**What you have to do:**
Output all of the entries exactly as written.

[Extracted data entries]
+++

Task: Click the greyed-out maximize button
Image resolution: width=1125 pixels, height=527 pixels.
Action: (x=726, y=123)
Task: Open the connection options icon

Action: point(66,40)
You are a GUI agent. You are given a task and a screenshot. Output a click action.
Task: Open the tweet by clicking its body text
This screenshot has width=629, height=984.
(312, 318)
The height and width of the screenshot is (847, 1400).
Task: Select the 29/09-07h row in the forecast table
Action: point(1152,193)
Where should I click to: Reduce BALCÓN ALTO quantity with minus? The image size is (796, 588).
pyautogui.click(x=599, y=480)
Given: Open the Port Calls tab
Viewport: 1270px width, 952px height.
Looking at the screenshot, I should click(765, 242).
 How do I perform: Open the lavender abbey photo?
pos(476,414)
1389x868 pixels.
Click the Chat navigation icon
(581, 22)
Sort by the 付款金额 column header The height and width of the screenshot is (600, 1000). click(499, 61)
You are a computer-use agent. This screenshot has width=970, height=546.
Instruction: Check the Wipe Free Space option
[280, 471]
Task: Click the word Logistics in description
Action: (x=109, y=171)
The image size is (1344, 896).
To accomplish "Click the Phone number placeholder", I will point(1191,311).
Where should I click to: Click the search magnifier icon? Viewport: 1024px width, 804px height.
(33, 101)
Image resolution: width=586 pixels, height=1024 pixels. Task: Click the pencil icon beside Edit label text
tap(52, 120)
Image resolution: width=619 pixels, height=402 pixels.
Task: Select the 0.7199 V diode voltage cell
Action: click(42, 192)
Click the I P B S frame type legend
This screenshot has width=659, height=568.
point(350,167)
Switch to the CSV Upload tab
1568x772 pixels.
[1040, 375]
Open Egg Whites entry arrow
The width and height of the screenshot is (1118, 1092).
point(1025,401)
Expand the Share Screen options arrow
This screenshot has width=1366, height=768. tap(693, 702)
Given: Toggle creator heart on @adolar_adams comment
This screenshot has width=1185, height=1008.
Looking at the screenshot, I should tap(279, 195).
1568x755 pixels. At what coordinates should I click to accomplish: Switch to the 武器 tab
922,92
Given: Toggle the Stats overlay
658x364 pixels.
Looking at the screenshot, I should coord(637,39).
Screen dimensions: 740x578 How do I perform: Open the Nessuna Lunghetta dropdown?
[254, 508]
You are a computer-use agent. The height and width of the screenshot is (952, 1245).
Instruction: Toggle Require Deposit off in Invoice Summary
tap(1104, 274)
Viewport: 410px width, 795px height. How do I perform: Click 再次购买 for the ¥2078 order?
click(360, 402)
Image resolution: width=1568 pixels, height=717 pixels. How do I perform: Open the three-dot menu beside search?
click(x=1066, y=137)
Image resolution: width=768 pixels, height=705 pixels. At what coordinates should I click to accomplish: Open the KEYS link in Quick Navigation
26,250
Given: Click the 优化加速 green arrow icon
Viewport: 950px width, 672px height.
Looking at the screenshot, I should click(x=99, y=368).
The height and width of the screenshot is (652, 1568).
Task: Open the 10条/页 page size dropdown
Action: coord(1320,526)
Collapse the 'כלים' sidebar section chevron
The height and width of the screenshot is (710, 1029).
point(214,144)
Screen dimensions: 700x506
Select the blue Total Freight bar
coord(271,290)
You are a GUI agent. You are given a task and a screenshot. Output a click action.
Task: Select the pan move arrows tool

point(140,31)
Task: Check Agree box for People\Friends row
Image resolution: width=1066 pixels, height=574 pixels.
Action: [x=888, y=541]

+++

**Answer to this problem:**
Task: Click the greyed-out maximize button
Image resolution: width=1125 pixels, height=527 pixels.
Action: (x=726, y=123)
Task: Open the connection options icon

Action: point(66,40)
You are a GUI agent. You are given a task and a screenshot. Output a click action.
Task: Open the tweet by clicking its body text
This screenshot has width=629, height=984.
(312, 318)
The height and width of the screenshot is (847, 1400).
Task: Select the 29/09-07h row in the forecast table
Action: point(1152,193)
Where should I click to: Reduce BALCÓN ALTO quantity with minus? The image size is (796, 588).
pyautogui.click(x=599, y=480)
Given: Open the Port Calls tab
Viewport: 1270px width, 952px height.
Looking at the screenshot, I should click(765, 242).
 How do I perform: Open the lavender abbey photo?
pos(476,414)
1389x868 pixels.
Click the Chat navigation icon
(581, 22)
Sort by the 付款金额 column header The height and width of the screenshot is (600, 1000). click(499, 61)
You are a computer-use agent. This screenshot has width=970, height=546.
Instruction: Check the Wipe Free Space option
[280, 471]
Task: Click the word Logistics in description
Action: (x=109, y=171)
The image size is (1344, 896).
To accomplish "Click the Phone number placeholder", I will point(1191,311).
Where should I click to: Click the search magnifier icon? Viewport: 1024px width, 804px height.
(33, 101)
Image resolution: width=586 pixels, height=1024 pixels. Task: Click the pencil icon beside Edit label text
tap(52, 120)
Image resolution: width=619 pixels, height=402 pixels.
Task: Select the 0.7199 V diode voltage cell
Action: click(42, 192)
Click the I P B S frame type legend
This screenshot has width=659, height=568.
point(350,167)
Switch to the CSV Upload tab
1568x772 pixels.
[1040, 375]
Open Egg Whites entry arrow
The width and height of the screenshot is (1118, 1092).
point(1025,401)
Expand the Share Screen options arrow
This screenshot has width=1366, height=768. tap(693, 702)
Given: Toggle creator heart on @adolar_adams comment
This screenshot has width=1185, height=1008.
Looking at the screenshot, I should tap(279, 195).
1568x755 pixels. At what coordinates should I click to accomplish: Switch to the 武器 tab
922,92
Given: Toggle the Stats overlay
658x364 pixels.
Looking at the screenshot, I should coord(637,39).
Screen dimensions: 740x578 How do I perform: Open the Nessuna Lunghetta dropdown?
[254, 508]
You are a computer-use agent. The height and width of the screenshot is (952, 1245).
Instruction: Toggle Require Deposit off in Invoice Summary
tap(1104, 274)
Viewport: 410px width, 795px height. How do I perform: Click 再次购买 for the ¥2078 order?
click(360, 402)
Image resolution: width=1568 pixels, height=717 pixels. How do I perform: Open the three-dot menu beside search?
click(x=1066, y=137)
Image resolution: width=768 pixels, height=705 pixels. At what coordinates should I click to accomplish: Open the KEYS link in Quick Navigation
26,250
Given: Click the 优化加速 green arrow icon
Viewport: 950px width, 672px height.
Looking at the screenshot, I should click(x=99, y=368).
The height and width of the screenshot is (652, 1568).
Task: Open the 10条/页 page size dropdown
Action: coord(1320,526)
Collapse the 'כלים' sidebar section chevron
The height and width of the screenshot is (710, 1029).
point(214,144)
Screen dimensions: 700x506
Select the blue Total Freight bar
coord(271,290)
You are a GUI agent. You are given a task and a screenshot. Output a click action.
Task: Select the pan move arrows tool

point(140,31)
Task: Check Agree box for People\Friends row
Image resolution: width=1066 pixels, height=574 pixels.
Action: [x=888, y=541]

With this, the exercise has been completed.